JurnalPatroliNews – Jakarta – Kebijakan tarif impor baru yang diterapkan oleh Presiden AS Donald Trump tampaknya menjadi pemantik reaksi global. Hingga kini, lebih dari 50 negara tercatat telah menghubungi Gedung Putih untuk membuka jalur negosiasi terkait langkah ekonomi yang dinilai mengguncang pasar dunia tersebut.
Informasi ini disampaikan oleh Kevin Hassett, Direktur Dewan Ekonomi Nasional AS, dalam wawancara bersama ABC News pada program “This Week”, Minggu, 6 April 2025. Menurutnya, kebijakan ini telah menimbulkan gelombang diplomasi dari berbagai negara yang ingin mencari titik temu dengan Amerika Serikat.
“Sudah lebih dari lima puluh negara yang mengajukan permintaan resmi untuk memulai pembicaraan perdagangan,” ungkap Hassett, sebagaimana dilansir oleh Reuters.
Ia juga menegaskan bahwa tidak ada tekanan politik terhadap Federal Reserve terkait suku bunga, meski rumor tentang keterkaitan tarif dan manuver moneter sempat mencuat. Hassett menyebut tarif tersebut bagian dari strategi ekonomi Trump yang bertujuan memicu dinamika di pasar keuangan—yang secara tidak langsung mendorong bank sentral menurunkan suku bunga.

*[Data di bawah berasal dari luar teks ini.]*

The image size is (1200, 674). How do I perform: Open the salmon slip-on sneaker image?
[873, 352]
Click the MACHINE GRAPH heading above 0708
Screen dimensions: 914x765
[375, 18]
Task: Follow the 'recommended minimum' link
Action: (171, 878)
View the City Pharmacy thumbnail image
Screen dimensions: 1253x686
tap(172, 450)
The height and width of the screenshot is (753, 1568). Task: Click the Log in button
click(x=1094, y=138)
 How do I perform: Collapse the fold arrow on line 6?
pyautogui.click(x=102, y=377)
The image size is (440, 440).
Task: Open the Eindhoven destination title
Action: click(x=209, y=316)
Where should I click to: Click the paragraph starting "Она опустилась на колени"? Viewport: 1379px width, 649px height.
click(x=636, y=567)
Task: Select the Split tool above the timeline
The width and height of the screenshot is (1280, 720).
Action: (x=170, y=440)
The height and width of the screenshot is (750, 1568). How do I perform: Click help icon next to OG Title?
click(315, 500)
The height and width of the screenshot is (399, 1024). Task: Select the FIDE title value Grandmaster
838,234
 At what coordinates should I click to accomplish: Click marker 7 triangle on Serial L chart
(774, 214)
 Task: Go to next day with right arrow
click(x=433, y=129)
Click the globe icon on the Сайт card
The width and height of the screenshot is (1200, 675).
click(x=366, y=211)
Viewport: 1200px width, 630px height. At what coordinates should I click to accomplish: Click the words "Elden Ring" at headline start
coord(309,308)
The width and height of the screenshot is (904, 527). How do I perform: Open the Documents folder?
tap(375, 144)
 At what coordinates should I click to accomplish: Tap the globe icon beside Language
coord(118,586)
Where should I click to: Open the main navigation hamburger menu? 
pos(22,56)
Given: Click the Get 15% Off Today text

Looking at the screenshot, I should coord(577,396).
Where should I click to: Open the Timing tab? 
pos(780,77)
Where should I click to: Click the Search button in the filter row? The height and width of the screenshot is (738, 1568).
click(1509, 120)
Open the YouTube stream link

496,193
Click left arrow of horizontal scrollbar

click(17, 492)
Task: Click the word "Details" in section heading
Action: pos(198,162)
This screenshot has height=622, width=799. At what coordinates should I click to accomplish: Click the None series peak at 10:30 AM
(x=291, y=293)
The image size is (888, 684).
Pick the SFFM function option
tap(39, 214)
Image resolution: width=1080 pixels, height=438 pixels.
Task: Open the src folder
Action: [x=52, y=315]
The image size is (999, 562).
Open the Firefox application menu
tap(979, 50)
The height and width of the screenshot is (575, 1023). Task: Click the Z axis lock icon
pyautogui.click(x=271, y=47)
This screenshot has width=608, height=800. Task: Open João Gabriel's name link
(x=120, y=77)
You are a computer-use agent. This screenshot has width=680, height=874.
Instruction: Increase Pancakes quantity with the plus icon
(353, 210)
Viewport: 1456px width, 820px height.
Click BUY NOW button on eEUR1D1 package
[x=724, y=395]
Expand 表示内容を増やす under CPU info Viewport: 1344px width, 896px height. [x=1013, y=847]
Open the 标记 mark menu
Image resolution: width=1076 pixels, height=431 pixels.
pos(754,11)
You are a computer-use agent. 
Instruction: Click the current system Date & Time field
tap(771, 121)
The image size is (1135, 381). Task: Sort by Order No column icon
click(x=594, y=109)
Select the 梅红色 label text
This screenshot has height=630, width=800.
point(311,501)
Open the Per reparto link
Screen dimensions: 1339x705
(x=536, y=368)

Dalam unggahan videonya di Truth Social, Trump bahkan menyiratkan bahwa guncangan pasar saham yang terjadi merupakan bagian dari taktik untuk menekan The Fed agar melonggarkan kebijakan moneternya.
Sementara itu, Menteri Keuangan AS Scott Bessent, dalam wawancara terpisah bersama NBC News, mencoba menenangkan kekhawatiran publik. Ia menilai bahwa tarif yang diberlakukan tidak serta-merta akan membawa Amerika Serikat ke ambang resesi.
“Sampai saat ini tidak ada indikasi resesi, justru angka ketenagakerjaan menunjukkan pertumbuhan yang solid,” ujarnya.
Namun begitu, efek dari kebijakan tersebut langsung terasa. Bursa saham AS anjlok hingga 10 persen hanya dalam dua hari, pasca pengumuman tarif diberlakukan. Kondisi ini membuat para analis ekonomi dan pelaku pasar bersiaga, sementara negara-negara seperti Tiongkok langsung bereaksi keras dan menyusun langkah balasan.
Beberapa pengamat ekonomi memperingatkan bahwa tarif tinggi berpotensi mendorong kenaikan inflasi dan menghambat pertumbuhan ekonomi jangka panjang, terlebih karena rantai pasok global menjadi tidak stabil dan investor mulai gelisah.
Di tengah situasi yang memanas, Presiden Taiwan Lai Ching-te mengambil langkah berbeda. Ia menawarkan pendekatan dagang berbasis tarif nol, menyampaikan niat untuk menghapus hambatan dagang dan justru memperluas investasi Taiwan di AS.
“Kami memilih untuk memperkuat hubungan dagang dengan pendekatan terbuka, bukan melalui balasan tarif,” kata Lai dalam pernyataannya.
Sementara pemerintah AS tetap menyuarakan bahwa kebijakan tarif adalah langkah strategis jangka panjang untuk menguntungkan ekonomi domestik, keraguan pasar global belum mereda, dan ketidakpastian ekonomi masih menyelimuti perekonomian dunia.